Epilepsy is a brain disorder characterized by a predisposition to generate recurring epileptic seizures. A seizure is the clinical manifestation of epilepsy. They occur due to excessive firing of the neurons and fast electrical activity in the brain. Read about the basics of epilepsy.
Transmission of impulses
There are two types of transmission of impulses – excitatory and inhibitory. Excitatory transmission involves Glutamate and it is the principal excitatory neurotransmitter in the brain. GABA or Gamma amino butyric acid is the principal inhibitory neurotransmitter in the brain.
The pathophysiology of epilepsy is considered as a shift in the balance between the inhibitory (γ-aminobutyric acid (GABA)) and the excitatory (glutamate) neurotransmissions, favoring the latter – glutamate. This shift occurs due to both selective loss of inhibitory GABA-ergic neurons after precipitating epileptogenic insults and the reorganization of neuronal circuits that favor hypersynchrony of neuronal populations.
Mechanism of seizure formation
Seizures occur due to:
- Excitation of a group of nerves causes the formation of seizures. This is caused by inward currents of Na, Ca and an involvement of excitatory neurotransmitters such as Glutamate and Aspartate.
- Too little inhibition
- Epileptogenesis and hyperexcitability and hypersynchronization of neurons that facilitates spread of the impulses.
A seizure occurs when there is a sudden imbalance between the excitatory and inhibitory forces within the network of neurons in favor of a sudden excitation.
Our brain is involved in every function of the body, including higher cortical functions. If the cortical network that is affected as a result of the epilepsy and seizures is in the visual cortex, the result is manifested as visual phenomena. If other areas of the primary cortex are affected, it gives rise to sensory or motor manifestations.
The pathophysiology of focal-onset seizures is considered different from the mechanism of generalized-onset seizures.
EEG can be used to make a diagnosis of epilepsy, seizures, changed consciousness etc. EEGs show the output as wave forms which are interpreted by doctors to infer the results.
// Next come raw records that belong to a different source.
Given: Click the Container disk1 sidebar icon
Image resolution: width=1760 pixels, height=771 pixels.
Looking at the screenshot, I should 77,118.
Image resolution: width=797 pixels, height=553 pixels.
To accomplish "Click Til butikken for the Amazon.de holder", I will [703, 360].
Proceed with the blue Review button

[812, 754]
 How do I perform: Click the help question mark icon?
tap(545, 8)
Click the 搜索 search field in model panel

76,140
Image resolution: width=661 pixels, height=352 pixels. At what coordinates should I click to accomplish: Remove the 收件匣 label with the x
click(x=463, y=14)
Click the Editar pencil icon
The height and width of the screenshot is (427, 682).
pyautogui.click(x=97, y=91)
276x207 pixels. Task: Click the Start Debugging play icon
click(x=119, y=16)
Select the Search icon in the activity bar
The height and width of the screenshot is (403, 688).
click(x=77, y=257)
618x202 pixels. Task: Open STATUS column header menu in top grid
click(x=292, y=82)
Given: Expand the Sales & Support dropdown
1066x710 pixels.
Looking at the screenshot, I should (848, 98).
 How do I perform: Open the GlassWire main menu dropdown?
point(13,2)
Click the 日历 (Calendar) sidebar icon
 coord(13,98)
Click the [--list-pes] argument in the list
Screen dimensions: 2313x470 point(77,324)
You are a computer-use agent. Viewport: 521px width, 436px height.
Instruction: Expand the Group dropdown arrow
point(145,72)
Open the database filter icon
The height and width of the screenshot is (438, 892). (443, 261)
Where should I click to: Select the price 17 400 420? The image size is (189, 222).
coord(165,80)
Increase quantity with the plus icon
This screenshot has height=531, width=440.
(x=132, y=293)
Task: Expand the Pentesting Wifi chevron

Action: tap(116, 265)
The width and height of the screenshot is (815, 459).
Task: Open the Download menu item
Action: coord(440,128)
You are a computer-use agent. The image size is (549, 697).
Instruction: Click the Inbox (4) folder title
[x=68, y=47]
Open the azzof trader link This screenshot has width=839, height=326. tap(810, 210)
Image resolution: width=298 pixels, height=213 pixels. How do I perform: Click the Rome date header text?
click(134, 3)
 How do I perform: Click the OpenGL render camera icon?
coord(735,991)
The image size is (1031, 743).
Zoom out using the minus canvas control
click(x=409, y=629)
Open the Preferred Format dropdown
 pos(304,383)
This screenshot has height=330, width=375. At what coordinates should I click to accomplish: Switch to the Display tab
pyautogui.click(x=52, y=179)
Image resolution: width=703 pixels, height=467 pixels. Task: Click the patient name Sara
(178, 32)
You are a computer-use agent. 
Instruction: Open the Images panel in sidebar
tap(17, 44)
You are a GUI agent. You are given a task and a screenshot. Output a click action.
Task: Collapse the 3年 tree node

Most anti-epileptic medicines exhibit their anti-epileptic properties through a few neurochemical mechanisms only that are basic pathophysiological mechanisms considered to cause seizures. More research is needed to understand the phenomena better and come up with newer options of treatment of epilepsy.
According to a study published in Acta Neurologica Belgica, gene defects underlying four monogenic epilepsies (generalized epilepsy with febrile seizures, autosomal dominant nocturnal frontal lobe epilepsy, benign familial neonatal convulsions and episodic ataxia type 1 with partial seizures) have been identified. This sheds new light on the pathophysiology of epilepsy because these diseases are caused by ion channel mutations.